EXERCISE DESCRIPTION: Check every line in the listing below for "target". Copy the ones where it occurs.
Start of DATA FOR PROCESSING
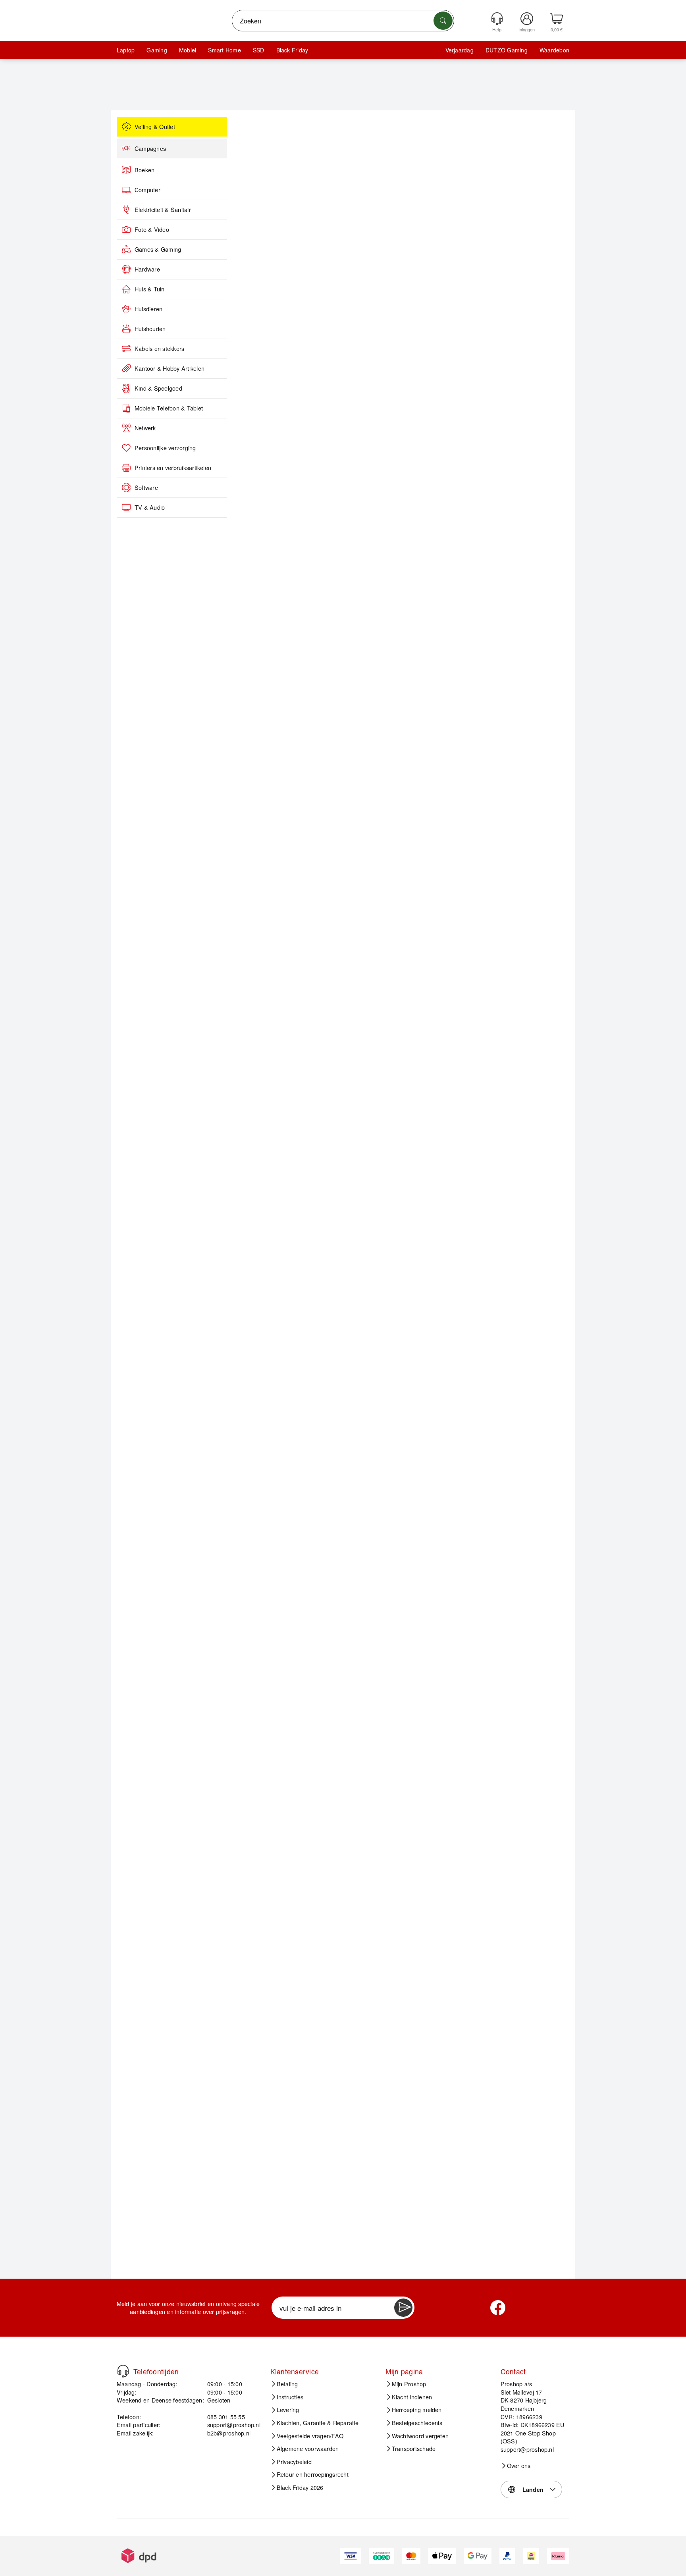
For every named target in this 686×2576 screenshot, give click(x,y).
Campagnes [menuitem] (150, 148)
End of DATA FOR PROCESSING
Start of DATA FOR PROCESSING
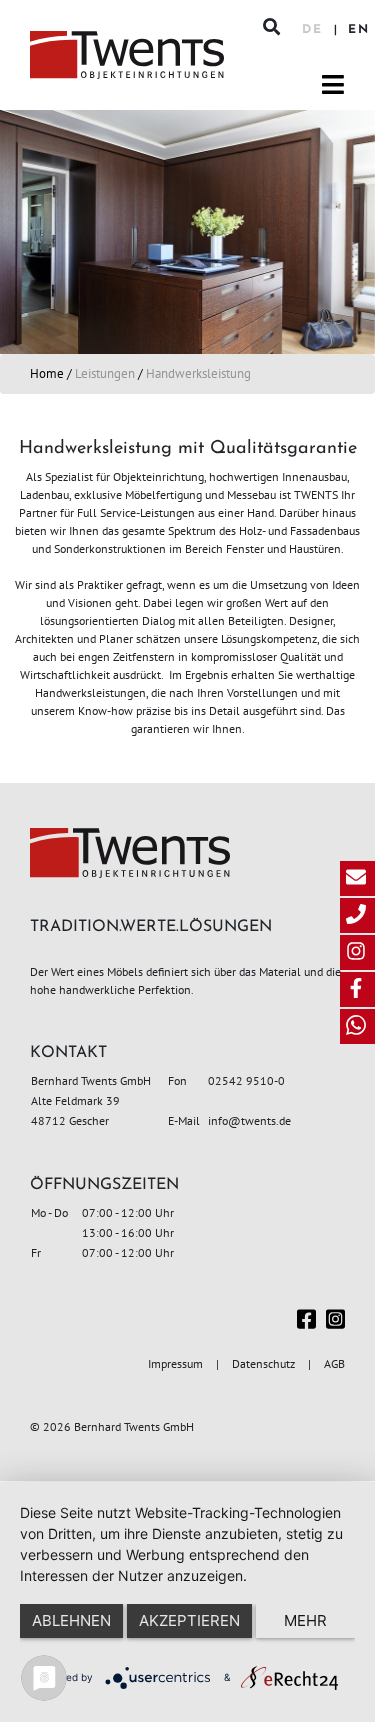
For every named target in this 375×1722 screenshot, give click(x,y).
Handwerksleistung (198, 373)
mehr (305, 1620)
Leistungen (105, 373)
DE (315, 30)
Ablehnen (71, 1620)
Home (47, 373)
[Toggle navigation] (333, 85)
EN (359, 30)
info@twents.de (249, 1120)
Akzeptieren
End of DATA FOR PROCESSING
Start of DATA FOR PROCESSING
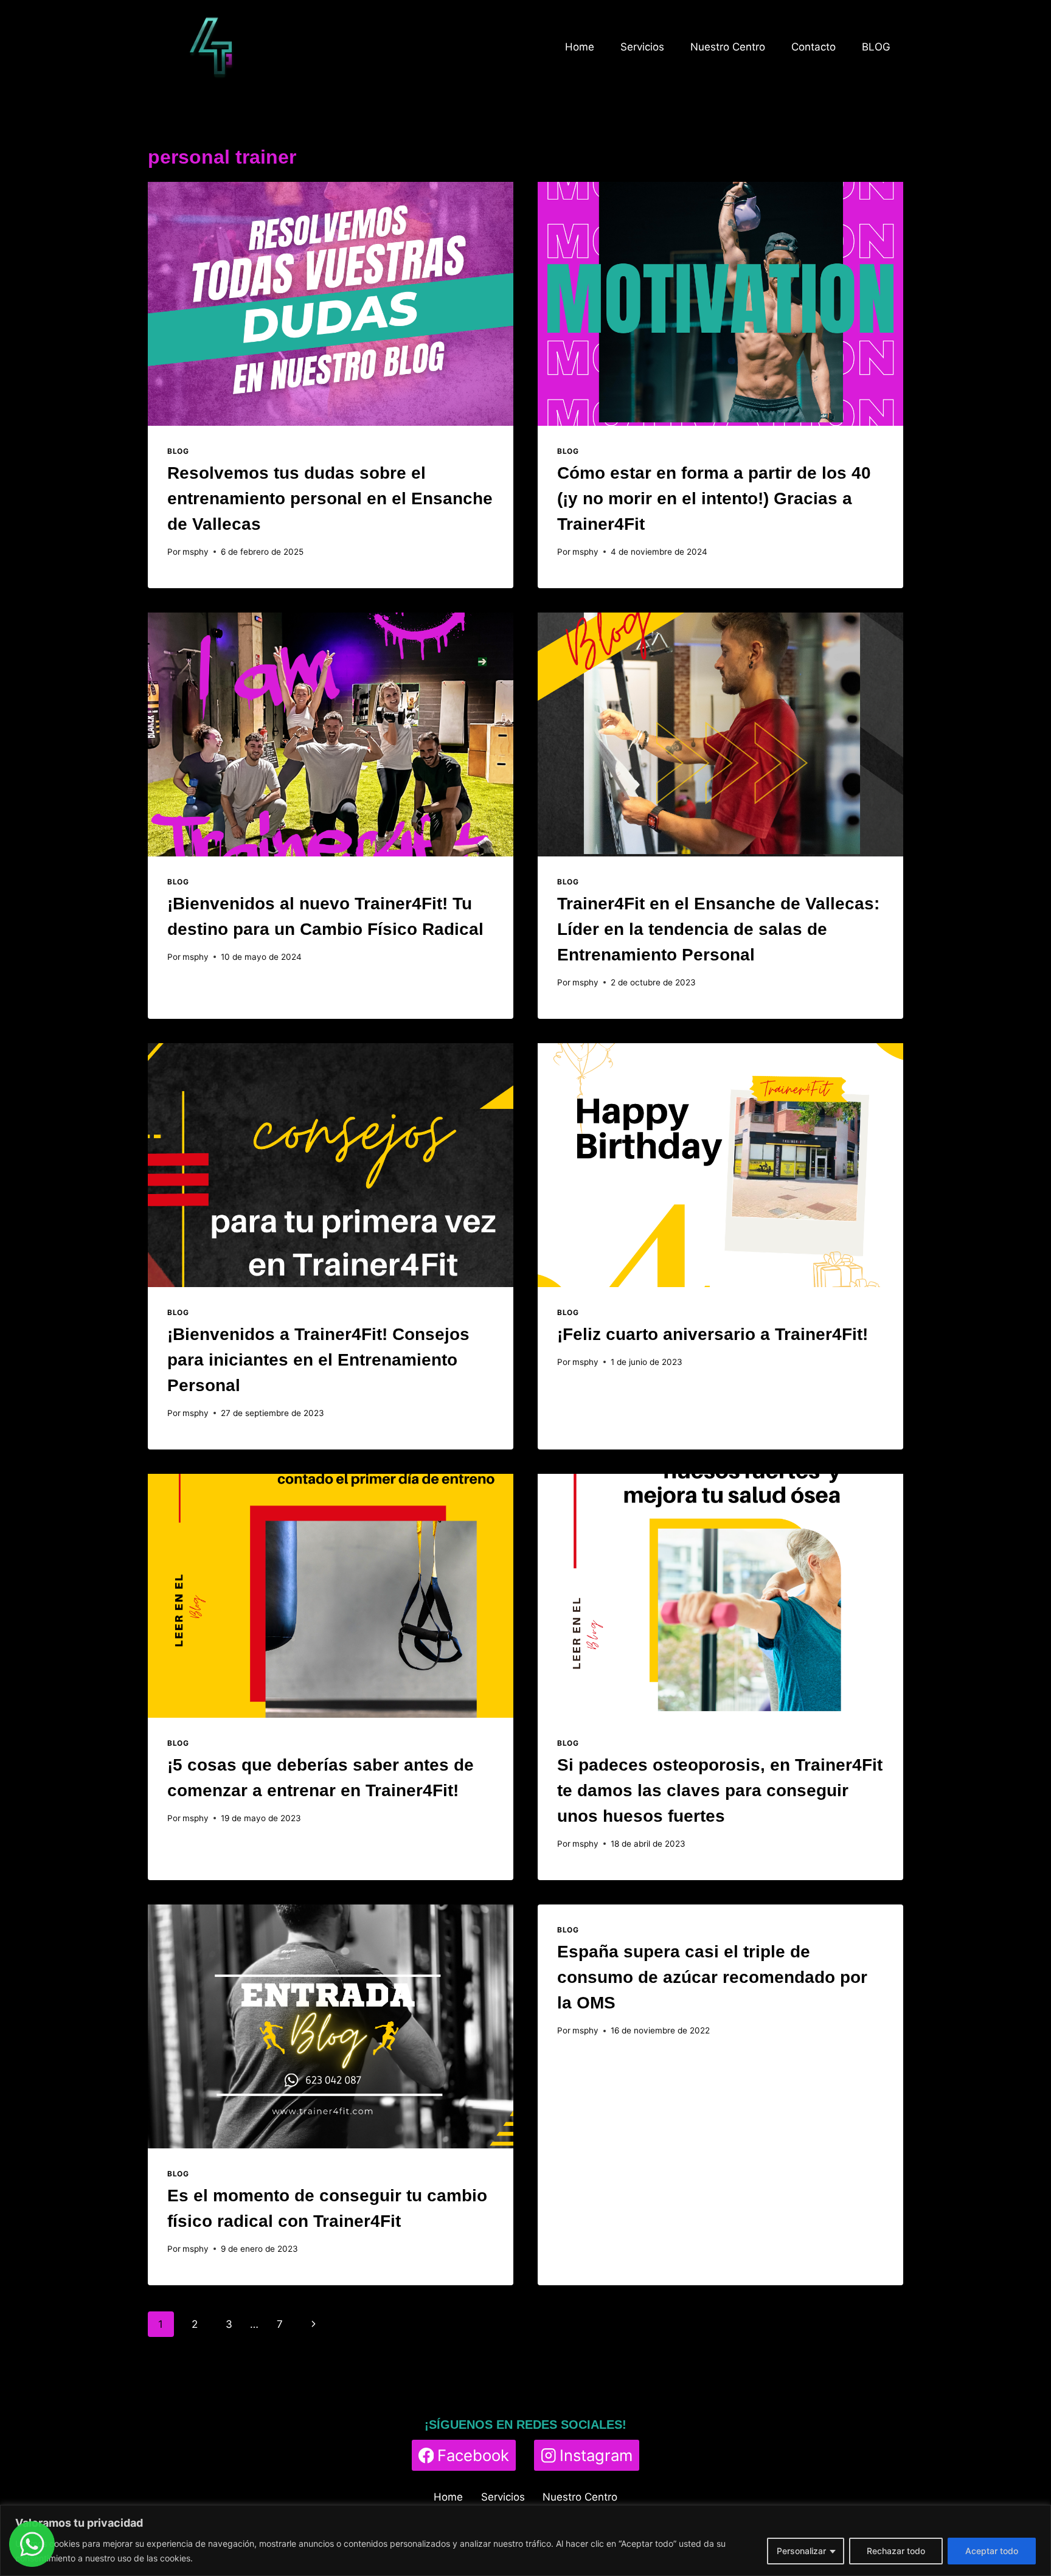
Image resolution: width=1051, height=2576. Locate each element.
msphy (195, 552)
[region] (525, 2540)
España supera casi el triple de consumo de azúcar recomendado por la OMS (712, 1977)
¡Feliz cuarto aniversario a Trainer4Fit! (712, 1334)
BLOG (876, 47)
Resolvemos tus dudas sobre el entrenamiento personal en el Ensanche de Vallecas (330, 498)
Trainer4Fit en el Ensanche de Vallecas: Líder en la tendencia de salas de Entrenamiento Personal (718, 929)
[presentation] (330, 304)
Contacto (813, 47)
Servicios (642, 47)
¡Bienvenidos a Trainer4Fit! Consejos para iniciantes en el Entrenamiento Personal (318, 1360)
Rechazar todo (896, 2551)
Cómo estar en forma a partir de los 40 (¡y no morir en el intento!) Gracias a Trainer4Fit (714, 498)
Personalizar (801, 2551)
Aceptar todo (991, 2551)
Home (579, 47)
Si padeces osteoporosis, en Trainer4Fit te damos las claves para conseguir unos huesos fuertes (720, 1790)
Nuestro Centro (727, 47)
End of DATA FOR PROCESSING
PROBLEM SOLUTION:
For every named target in this 686×2576 screenshot, give click(x,y).
For every named target in this 375×1722 screenshot, give click(x,y).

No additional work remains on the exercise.